• [PAGE EXTRACT]
What kind of parents did/do you have?greenspun.com : LUSENET : Novenotes : One Thread
What kind of parents did/do you have?--Al
-- Al Schroeder (email@example.com), October 20, 2000
I sat here at the keyboard for a while pondering. What kind of parents did I have ? Depends on what age I was when the question would have been posed to me.
My mother was a hard working woman who also did things for us all, cheerfully, taught me much in her gentle way, was always writing her Mother and reading the return mail. From my first days until the day she died, she was an angel personified her, loving ways seemed to make an aura about her. At least I could see it.
My dad was a dedicated, hardworking man. Shy, I found out in later years -- but when I was little it terrified me. He was inaccessable to this kid, I never knew how to talk with him. I was whipped occasionally and all those times I roundly, soundly needed a whacking. He and I never really reached a full understanding of each other until we brought him to his home to live out the rest of his life. He was a victim of several strokes and did need assistance at home. But he was so very patient and so very good to our pre-teen daughter. He never complained once, nor did he show any signs of being in a bad mood. True he never laughed, but that was Dad when he was much younger. In his final years I finally understood what a fine man he was, and thank God it wasn't too late to let him know.

• [GIVEN MATERIAL]
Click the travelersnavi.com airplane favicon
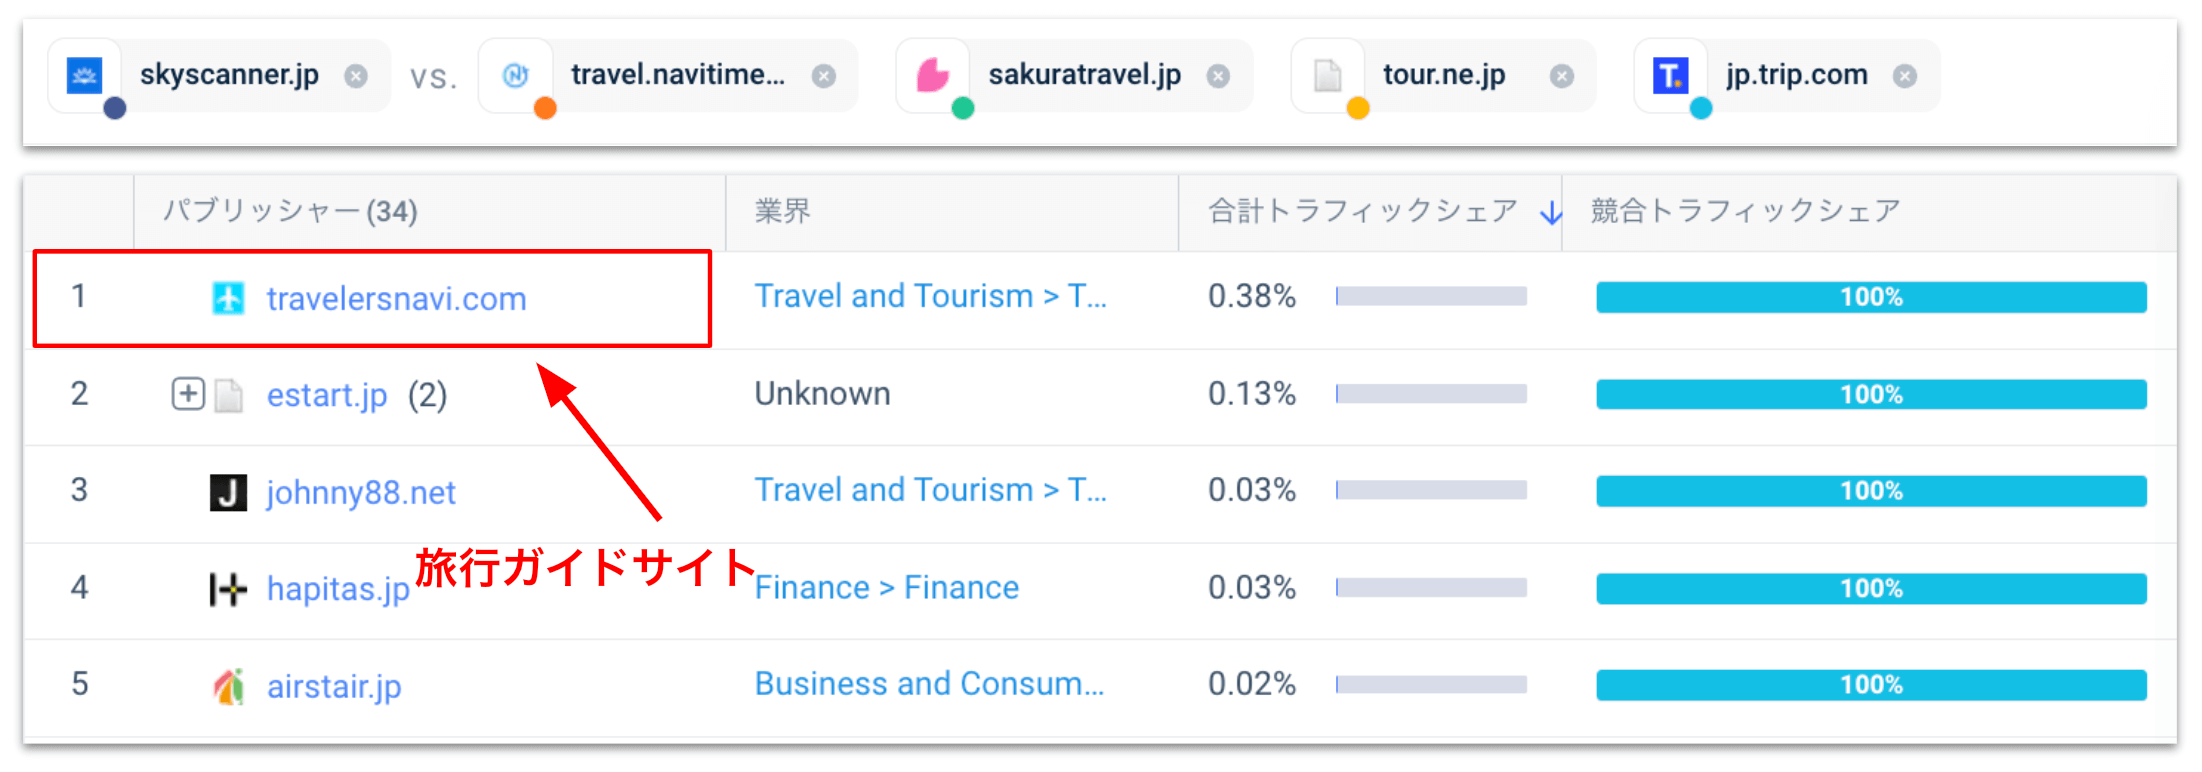pyautogui.click(x=228, y=297)
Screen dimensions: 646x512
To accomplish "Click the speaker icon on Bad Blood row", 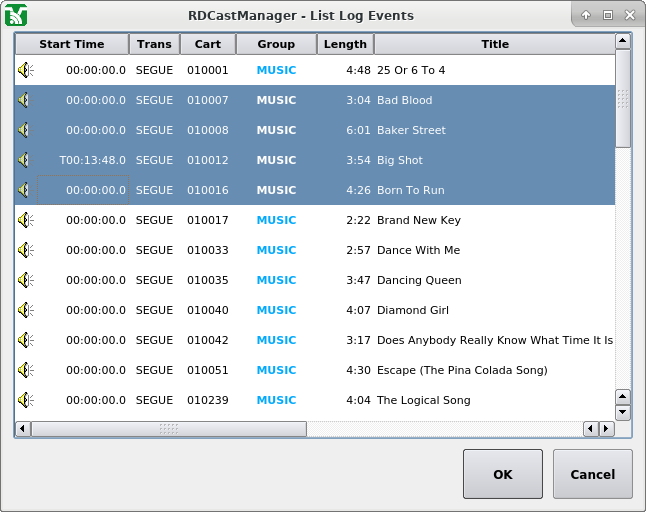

• [TASK BRIEF] In the forum thread about parents, what had the writer's father suffered that left him needing help at home?

• [SOLUTION TO THE PROBLEM] Several strokes.